## Exercise brief
Hand back every line from the beginning of the data below through the line containing "Launch the AI Companion", word for word and free of pictures.

□ □ □ □ □ □ □

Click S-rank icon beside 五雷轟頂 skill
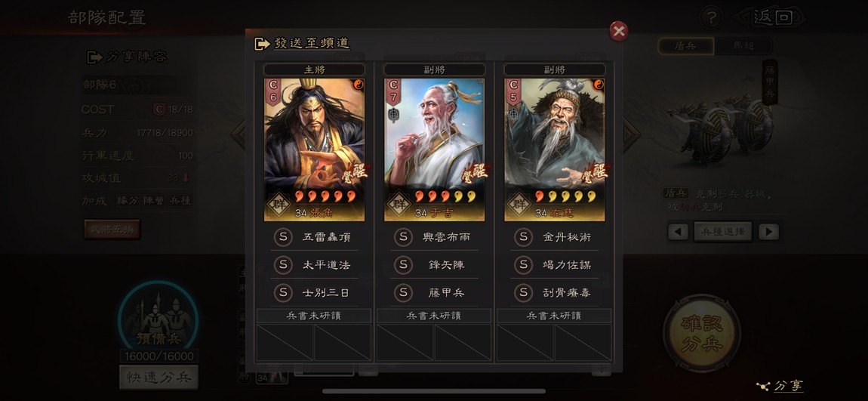868x401 pixels. coord(283,237)
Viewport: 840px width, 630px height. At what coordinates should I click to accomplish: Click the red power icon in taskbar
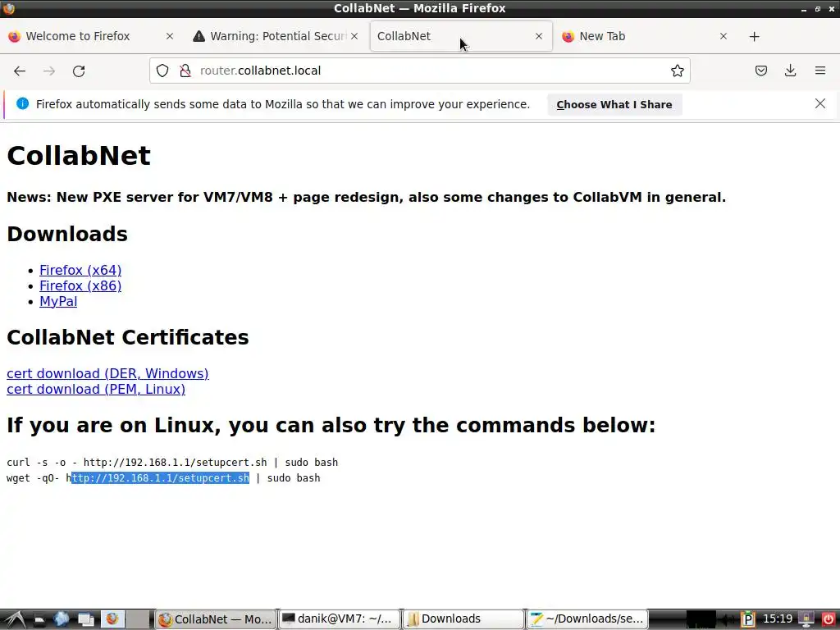click(x=829, y=619)
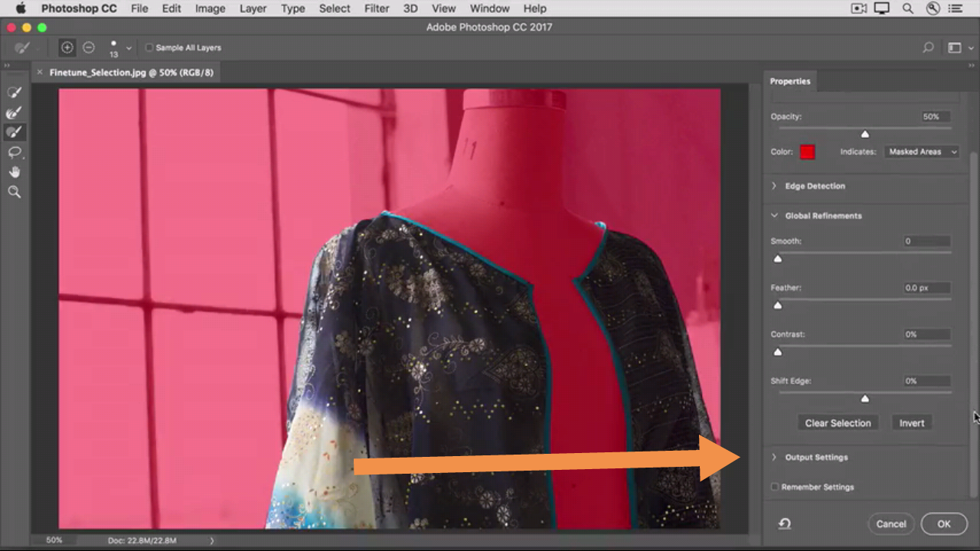This screenshot has width=980, height=551.
Task: Click the Add to selection plus icon
Action: coord(67,47)
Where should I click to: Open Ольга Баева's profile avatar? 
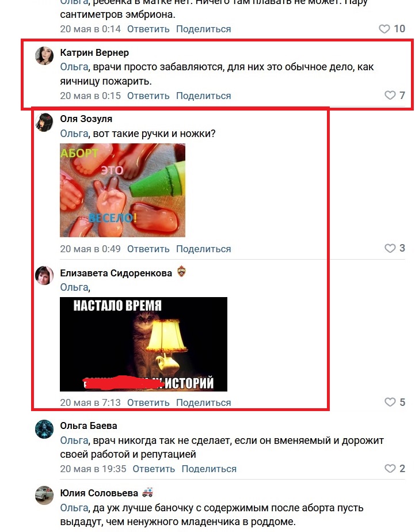pos(44,429)
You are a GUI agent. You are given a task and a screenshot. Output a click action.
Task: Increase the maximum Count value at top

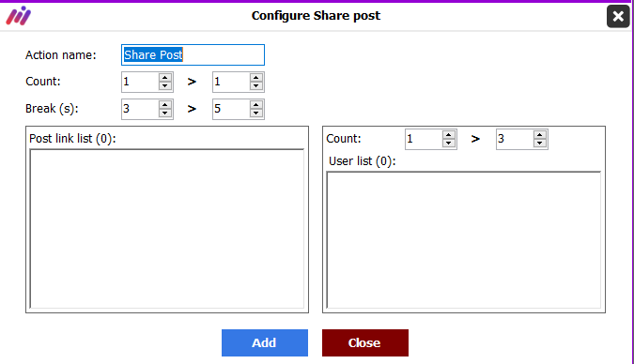tap(255, 78)
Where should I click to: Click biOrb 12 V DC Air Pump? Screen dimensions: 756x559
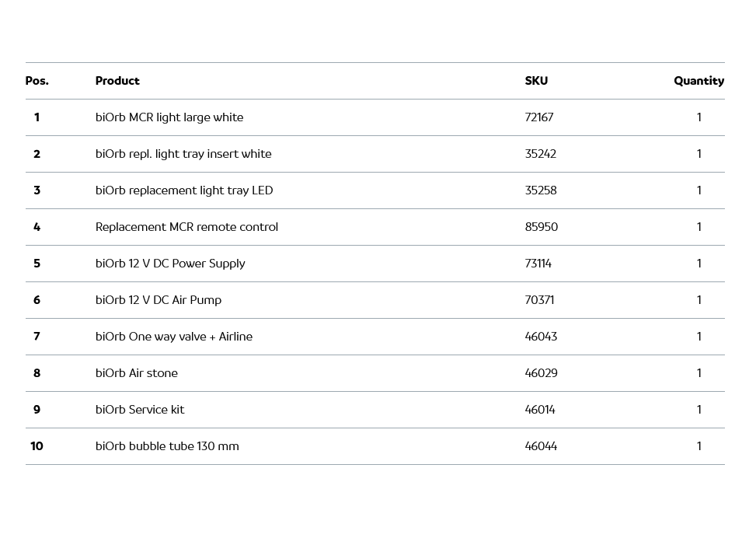coord(159,300)
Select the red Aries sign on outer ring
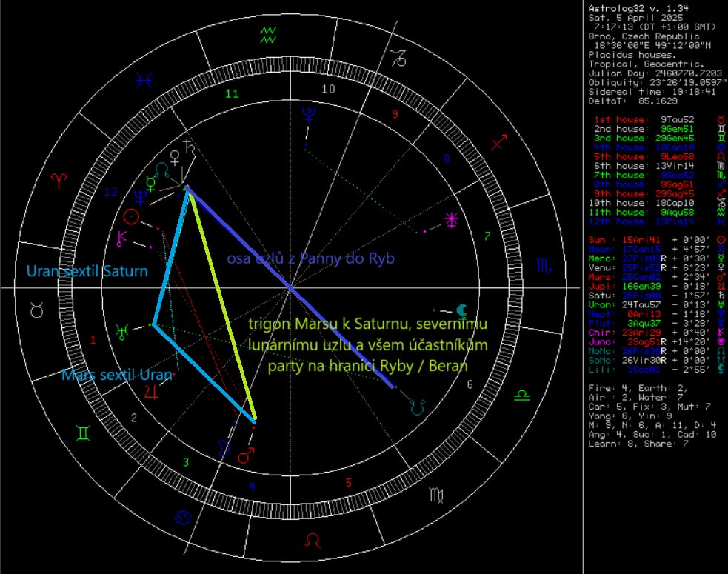This screenshot has height=574, width=728. [x=58, y=179]
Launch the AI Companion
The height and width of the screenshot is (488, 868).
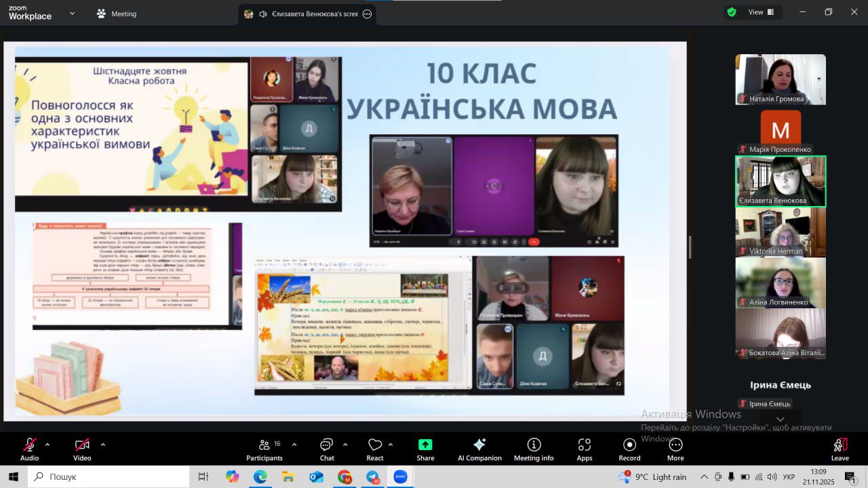pos(479,449)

□ □ □ □ □ □ □

## Output of the task
Click S-rank icon beside 五雷轟頂 skill
868x401 pixels. coord(283,237)
Viewport: 840px width, 630px height. At what coordinates should I click to accomplish: Click the red power icon in taskbar
click(x=829, y=619)
This screenshot has width=980, height=551.
Task: Click the Add to selection plus icon
Action: coord(67,47)
Where should I click to: Open Ольга Баева's profile avatar? 
pos(44,429)
You are a GUI agent. You are given a task and a screenshot. Output a click action.
Task: Increase the maximum Count value at top

tap(255, 78)
Where should I click to: Click biOrb 12 V DC Air Pump? Screen dimensions: 756x559
coord(159,300)
Select the red Aries sign on outer ring
This screenshot has height=574, width=728. [x=58, y=179]
Launch the AI Companion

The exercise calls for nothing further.